Reproduce the material word for word, starting at the line containing "How do I perform: Click the emoji" and continuing down through the line containing "tap(921, 212)", with both of those lines included. Leave the pictures out of your copy.

----- RECORDS FOR THE TASK -----

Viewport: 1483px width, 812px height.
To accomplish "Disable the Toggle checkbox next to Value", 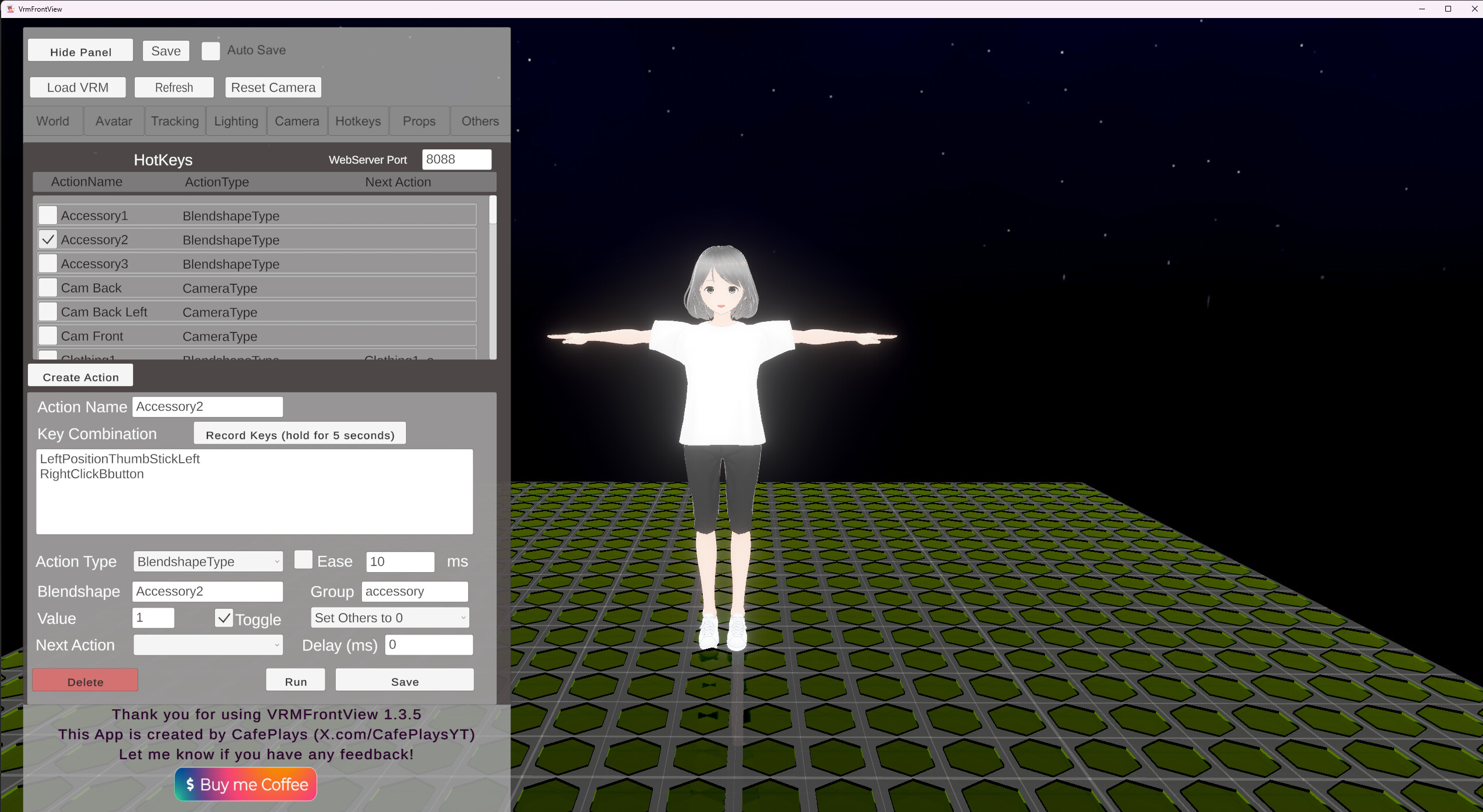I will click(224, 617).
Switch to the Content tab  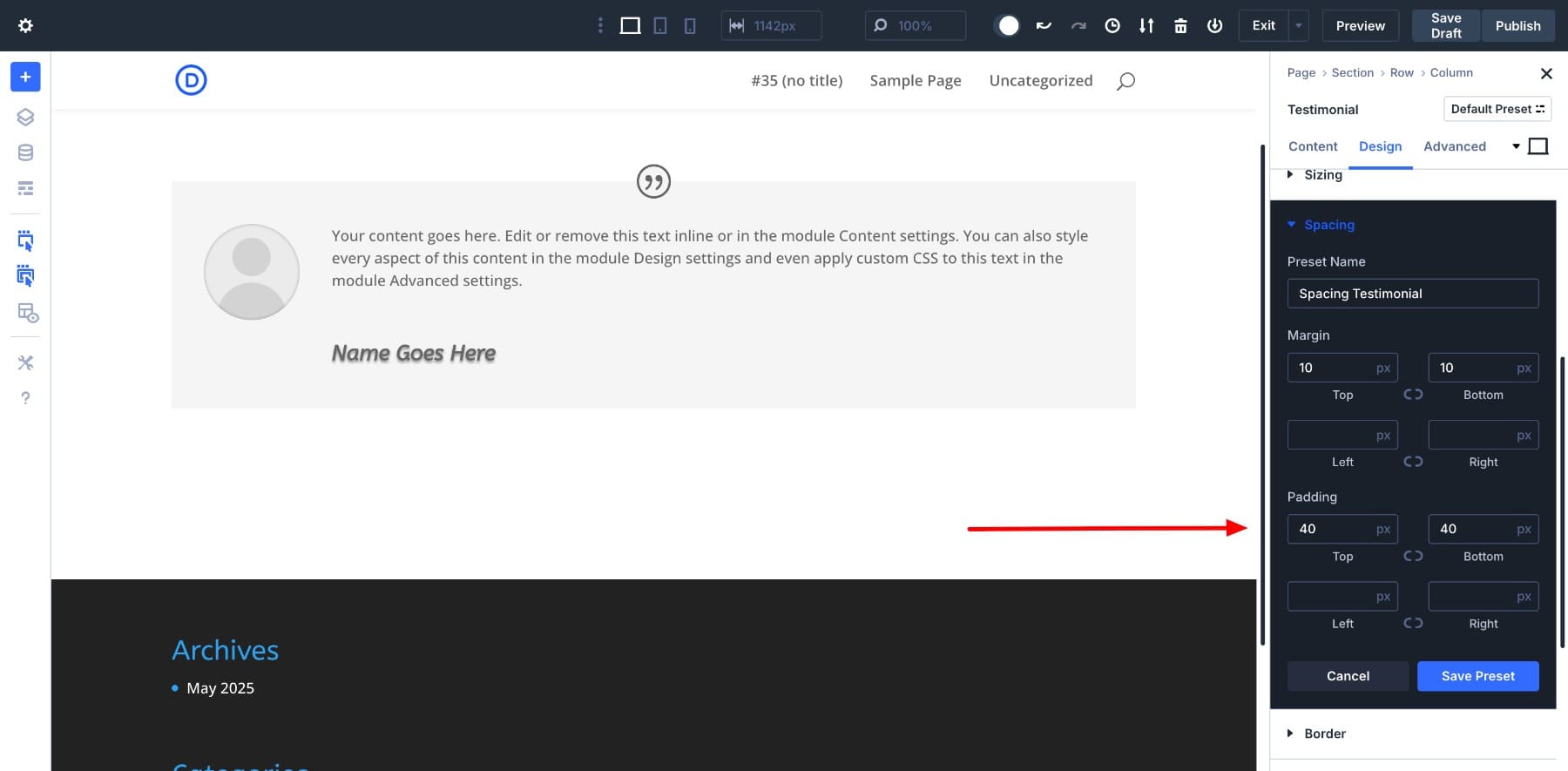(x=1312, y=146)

-----
----- RECORDS FOR THE TASK -----

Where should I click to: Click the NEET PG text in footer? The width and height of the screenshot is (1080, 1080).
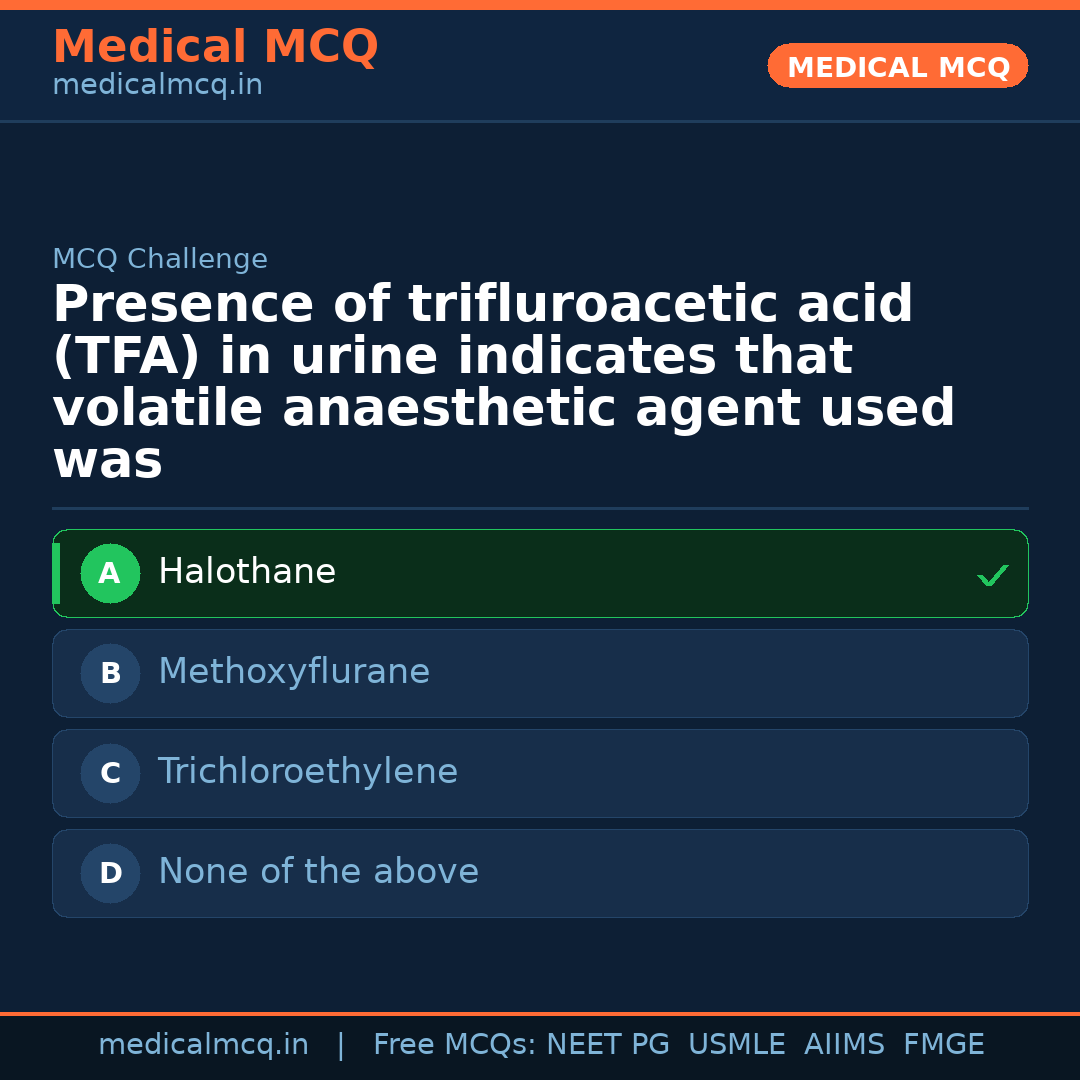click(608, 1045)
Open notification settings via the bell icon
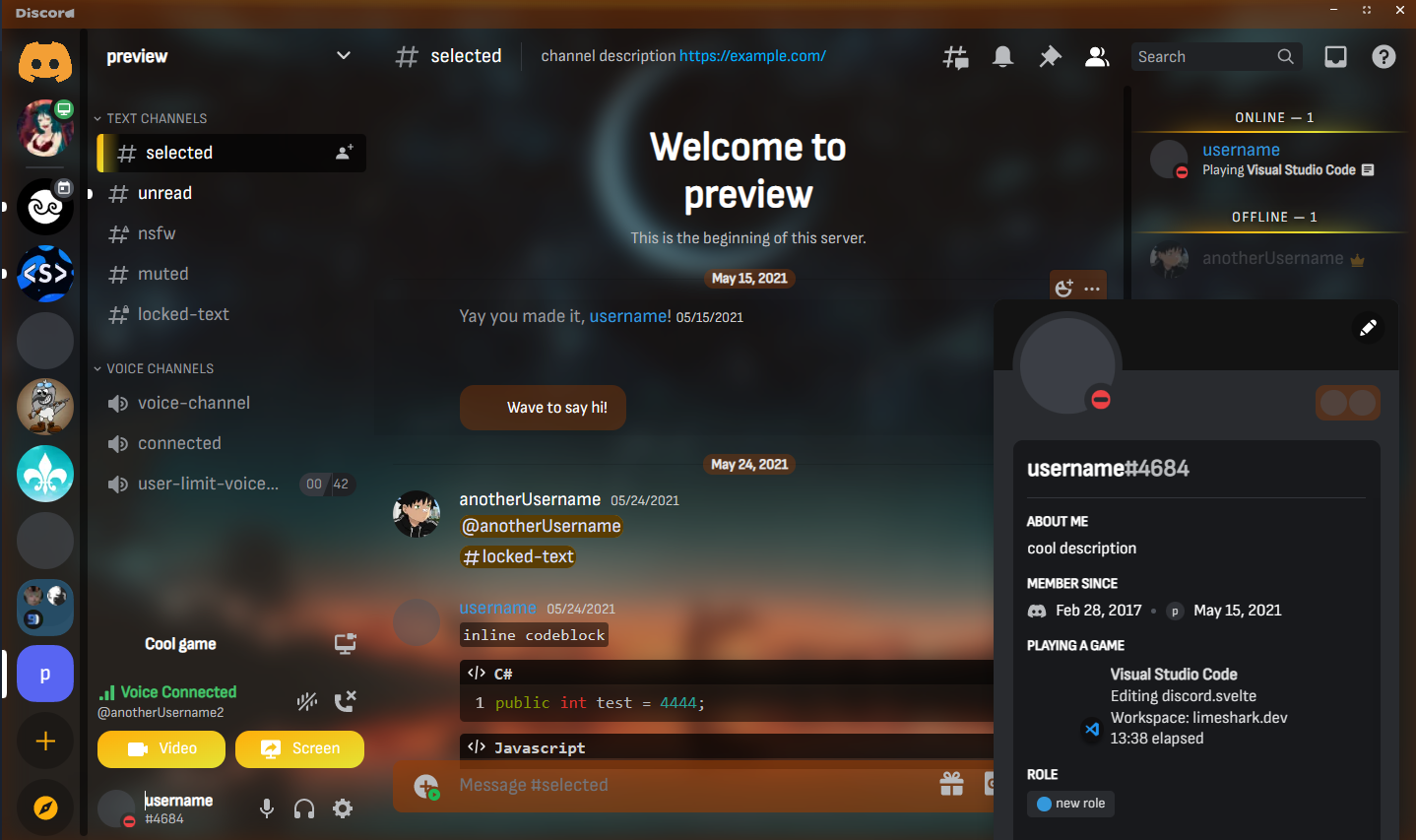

-----
----- RECORDS FOR THE TASK -----

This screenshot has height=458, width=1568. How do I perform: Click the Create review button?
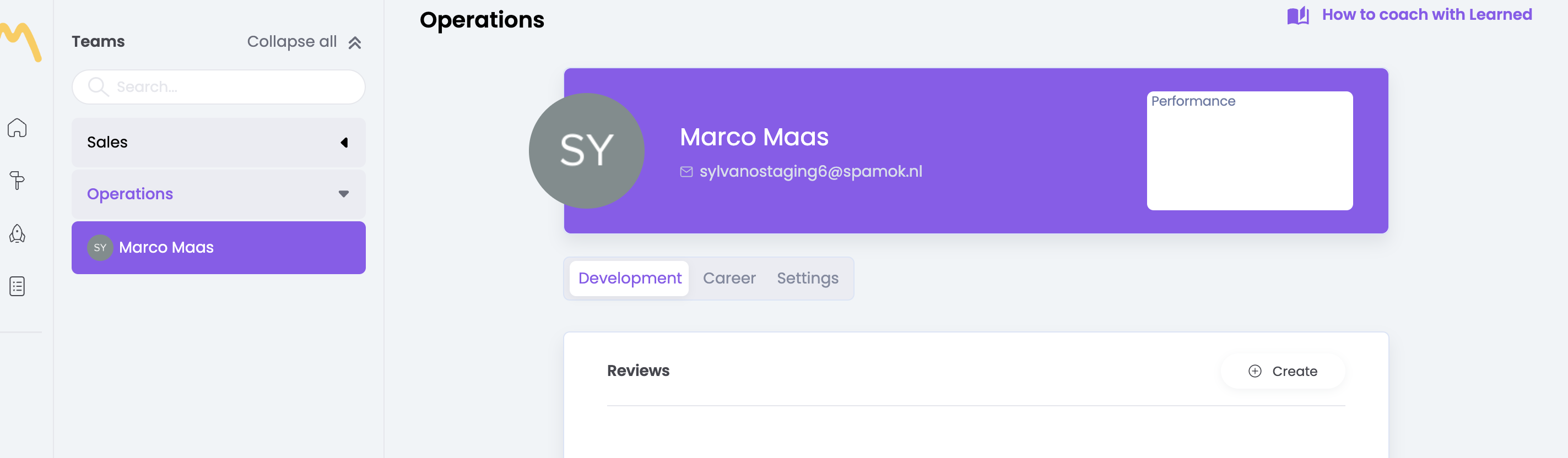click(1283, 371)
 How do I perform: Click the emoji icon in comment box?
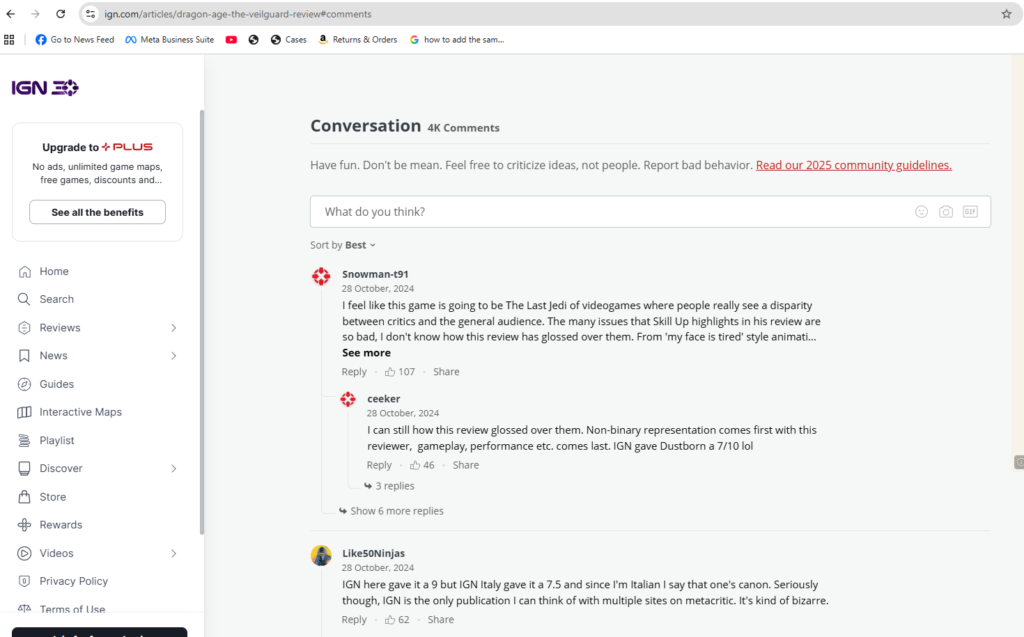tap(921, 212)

-----

** COMPLETED EXERCISE **
 How do I perform: Click the emoji icon in comment box?
tap(921, 212)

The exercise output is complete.